On November 21st 1949 the UN finally decided to bring Italy back officially to Somalia for ten years under the name of Amministrazione Fiduciaria Italiana della Somalia (AFIS). The proposal was somewhat surrealistic as the project required the recycling of many former Fascist administrators and called for the recruitment of new cadres from Italy who, in the lean postwar years, saw the job mostly as a chance for economic promotion (Del Boca. Volume IV. pp 201-269). During those ten years the AFIS record in promoting any kind of potentially workable post-independence government was not remarkable. One of the key reasons was that Italy was trying to stay on beyond the 1959 deadline set by the UN. In Del Boca’s words (Del Boca. Volume IV. p 221), most of the AFIS personnel was ‘ancorato al passato’ [anchored in the past] and desperately tried to turn the clock backwards. In order to further ‘nostre interesse’ [our interests, a formula compulsively present in the AFIS reports to Rome in Italian, not those written in English for the UN] AFIS officials kept selecting and backing ‘tribes’ i.e. clans or sub-clans, which were ‘filoitaliani’ [pro-Italian]. The Rahanweyn of HDMS of course; but also the Somali Bantu , various small coastal clans like the Bimal and among the larger clan families those like the Marehan among the Darod or several Abgal groups among the Hawiye who proved open to blandishments, often of a financial nature. In the same way the economics of AFIS largely consisted in a return to De Vecchi’s compulsive development of an inefficient and expensive banana cultivation, 100% dependent on the subsidized Italian market (Karp. pp 87-103).

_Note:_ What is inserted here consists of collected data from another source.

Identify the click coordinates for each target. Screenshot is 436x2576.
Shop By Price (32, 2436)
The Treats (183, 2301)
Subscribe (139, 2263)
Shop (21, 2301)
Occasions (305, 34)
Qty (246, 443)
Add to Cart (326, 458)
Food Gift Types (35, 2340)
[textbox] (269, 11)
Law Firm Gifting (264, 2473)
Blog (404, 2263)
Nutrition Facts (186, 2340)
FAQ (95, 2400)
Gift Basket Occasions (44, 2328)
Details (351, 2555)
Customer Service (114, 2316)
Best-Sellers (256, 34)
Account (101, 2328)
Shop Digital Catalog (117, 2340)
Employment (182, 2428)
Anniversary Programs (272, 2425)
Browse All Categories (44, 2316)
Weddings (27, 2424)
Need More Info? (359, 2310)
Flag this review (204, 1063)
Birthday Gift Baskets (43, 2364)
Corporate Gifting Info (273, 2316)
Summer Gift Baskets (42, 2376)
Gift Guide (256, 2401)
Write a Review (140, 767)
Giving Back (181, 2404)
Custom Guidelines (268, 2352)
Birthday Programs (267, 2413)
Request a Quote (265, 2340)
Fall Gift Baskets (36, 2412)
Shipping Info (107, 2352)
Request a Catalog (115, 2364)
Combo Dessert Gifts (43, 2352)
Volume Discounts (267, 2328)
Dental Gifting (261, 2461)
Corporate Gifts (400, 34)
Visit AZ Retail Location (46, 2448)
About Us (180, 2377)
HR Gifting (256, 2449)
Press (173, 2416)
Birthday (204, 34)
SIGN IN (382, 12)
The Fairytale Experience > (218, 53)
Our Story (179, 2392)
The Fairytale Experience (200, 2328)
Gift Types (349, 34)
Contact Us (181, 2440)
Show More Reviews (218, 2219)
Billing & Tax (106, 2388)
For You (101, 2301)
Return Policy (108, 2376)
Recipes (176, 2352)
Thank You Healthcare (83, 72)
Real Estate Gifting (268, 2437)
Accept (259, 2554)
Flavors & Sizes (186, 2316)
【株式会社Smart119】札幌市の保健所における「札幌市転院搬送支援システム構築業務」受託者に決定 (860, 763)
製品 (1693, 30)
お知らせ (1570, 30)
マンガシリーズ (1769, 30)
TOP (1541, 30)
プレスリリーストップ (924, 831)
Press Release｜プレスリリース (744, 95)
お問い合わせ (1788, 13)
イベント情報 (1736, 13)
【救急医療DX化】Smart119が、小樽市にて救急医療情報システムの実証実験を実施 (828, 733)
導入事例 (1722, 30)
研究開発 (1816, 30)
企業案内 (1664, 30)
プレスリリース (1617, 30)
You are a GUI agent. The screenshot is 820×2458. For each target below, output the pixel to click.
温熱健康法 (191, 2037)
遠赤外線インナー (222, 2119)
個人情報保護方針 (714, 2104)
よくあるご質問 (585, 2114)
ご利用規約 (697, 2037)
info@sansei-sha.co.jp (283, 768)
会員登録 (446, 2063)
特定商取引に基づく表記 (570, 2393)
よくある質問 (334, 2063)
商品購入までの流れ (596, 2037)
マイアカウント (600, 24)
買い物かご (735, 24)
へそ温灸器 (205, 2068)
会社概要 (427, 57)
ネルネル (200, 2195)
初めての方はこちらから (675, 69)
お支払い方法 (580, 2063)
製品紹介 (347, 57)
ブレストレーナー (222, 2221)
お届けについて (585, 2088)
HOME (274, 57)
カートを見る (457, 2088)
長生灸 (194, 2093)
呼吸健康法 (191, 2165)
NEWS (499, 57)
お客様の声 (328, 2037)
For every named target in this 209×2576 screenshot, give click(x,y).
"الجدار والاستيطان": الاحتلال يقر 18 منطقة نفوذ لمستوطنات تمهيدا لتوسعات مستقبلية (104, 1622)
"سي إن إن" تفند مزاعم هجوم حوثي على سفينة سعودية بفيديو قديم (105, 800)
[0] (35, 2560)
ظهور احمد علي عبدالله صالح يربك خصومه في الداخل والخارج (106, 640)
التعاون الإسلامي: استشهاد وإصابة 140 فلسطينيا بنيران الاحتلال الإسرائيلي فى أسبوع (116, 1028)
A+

Strangely enough this attitude was more a kind of cultural bias among the Italian personnel than a deliberate policy choice in Italy once the initial years of post-1945 anguish had receded in the past. As time went by administrative directions became more and more moderate, the political outlook towards the SYL started to open up and the top AFIS leadership began to take a longer look at the probability of independence. Paradoxically, in his last report sent to Rome before leaving his position (September 1952) AFIS boss Giovanni Fornari listed among the negative forces endangering the future of an independent Somali state …….the Italian community in Somalia, adding somewhat listlessly : ‘It is so difficult to transform a set mentality in the space of a few years’ (Quoted by Del Boca. Volume IV. p 237). The mark of Fascism would take a long time in wearing off and, although it would be exaggerated to see it as the main cause of contemporary Somalia’s problems, its role in their etiology cannot be neglected.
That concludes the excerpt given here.